Ce magistrat a rendu compte des plaidoiries dans le délibéré de la cour, composée de :
Monsieur Philippe JAVELAS, Président,
Monsieur Bertrand BONVENTI, Conseiller,
Mme Florence SCHARRE, Conseillère,
Greffier, lors des débats et du prononcé de la décision : Madame Bénédicte NISI,
Exposé des faits et de la procédure
Par acte sous seing privé du 18 août 2020, M. [O] [Y] [I] et Mme [G] [X], épouse [I], ont donné en location à M. [E] [K] et Mme [H] [W] une maison de cinq pièces, à usage d’habitation, située [Adresse 1] à [Localité 4], moyennant un loyer mensuel, à la date de signature du bail, d’un montant de 1 372 euros, outre 45 euros au titre de la provision mensuelle sur charges.
Le 28 février 2024, M. et Mme [I] ont fait délivrer à M. [K] et Mme [W] un commandement de payer visant la clause résolutoire pour la somme en principal de 3 771,02 euros, au titre des loyers et charges impayés et arrêtés au mois de février 2024 inclus, mais aussi d’avoir à justifier de l’assurance locative et de justifier de l’occupation du logement.
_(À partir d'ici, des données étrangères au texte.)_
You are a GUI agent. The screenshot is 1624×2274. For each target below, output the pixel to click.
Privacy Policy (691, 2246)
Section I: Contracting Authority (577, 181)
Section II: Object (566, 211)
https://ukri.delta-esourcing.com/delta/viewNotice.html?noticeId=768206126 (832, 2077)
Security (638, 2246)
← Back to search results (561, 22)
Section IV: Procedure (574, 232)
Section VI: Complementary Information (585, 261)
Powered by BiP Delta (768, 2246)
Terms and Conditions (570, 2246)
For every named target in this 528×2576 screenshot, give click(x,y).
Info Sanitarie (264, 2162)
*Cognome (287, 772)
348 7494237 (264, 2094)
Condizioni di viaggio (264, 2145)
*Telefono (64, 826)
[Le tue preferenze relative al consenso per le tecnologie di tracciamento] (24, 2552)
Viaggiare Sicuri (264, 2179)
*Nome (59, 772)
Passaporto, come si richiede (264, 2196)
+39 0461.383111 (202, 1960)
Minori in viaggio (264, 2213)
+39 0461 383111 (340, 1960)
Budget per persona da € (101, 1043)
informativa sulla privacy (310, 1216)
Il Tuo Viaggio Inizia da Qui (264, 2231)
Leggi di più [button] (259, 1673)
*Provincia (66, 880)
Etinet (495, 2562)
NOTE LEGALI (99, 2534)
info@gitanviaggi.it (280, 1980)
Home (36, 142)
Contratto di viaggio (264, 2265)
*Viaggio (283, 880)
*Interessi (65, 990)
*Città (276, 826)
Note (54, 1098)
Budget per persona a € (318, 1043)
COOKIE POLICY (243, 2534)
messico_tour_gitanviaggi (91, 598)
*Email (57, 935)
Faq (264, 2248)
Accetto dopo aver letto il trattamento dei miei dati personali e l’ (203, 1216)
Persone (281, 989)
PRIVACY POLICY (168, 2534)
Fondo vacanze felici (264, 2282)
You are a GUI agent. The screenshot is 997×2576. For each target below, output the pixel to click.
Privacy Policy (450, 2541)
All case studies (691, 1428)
Ce commandement de payer a été dénoncé à la CCAPEX du Val d’Oise le 1er mars 2024.
Par actes de commissaire de justice délivré le 15 mai 2024, M. et Mme [I] ont assigné M. [K] et Mme [W] devant le juge des contentieux de la protection du tribunal de proximité de Pontoise aux fins d’obtenir, sous le bénéfice de l’exécution provisoire :
— la constatation de la résiliation du bail par acquisition de la clause résolutoire insérée dans le contrat de location pour défaut de paiement des loyers et subsidiairement le prononcé de la résiliation du contrat de bail,
— l’expulsion de M. [K] et Mme [W], à défaut de départ volontaire, ainsi que tous occupants de leur chef avec, si besoin est, le concours de la force publique du logement sis [Adresse 1] à [Localité 4],
— la condamnation solidaire de M. [K] et Mme [W] au paiement d’une indemnité d’occupation égale au montant du loyer et charges jusqu’à la complète libération des lieux sis [Adresse 1] à [Localité 4],
— la condamnation solidaire de M. [K] et Mme [W] à la somme de 800 euros au titre de l’article 700 du code de procédure civile ainsi que les dépens.
L’assignation a été ensuite notifiée au préfet du Val d’Oise le 16 mai 2024.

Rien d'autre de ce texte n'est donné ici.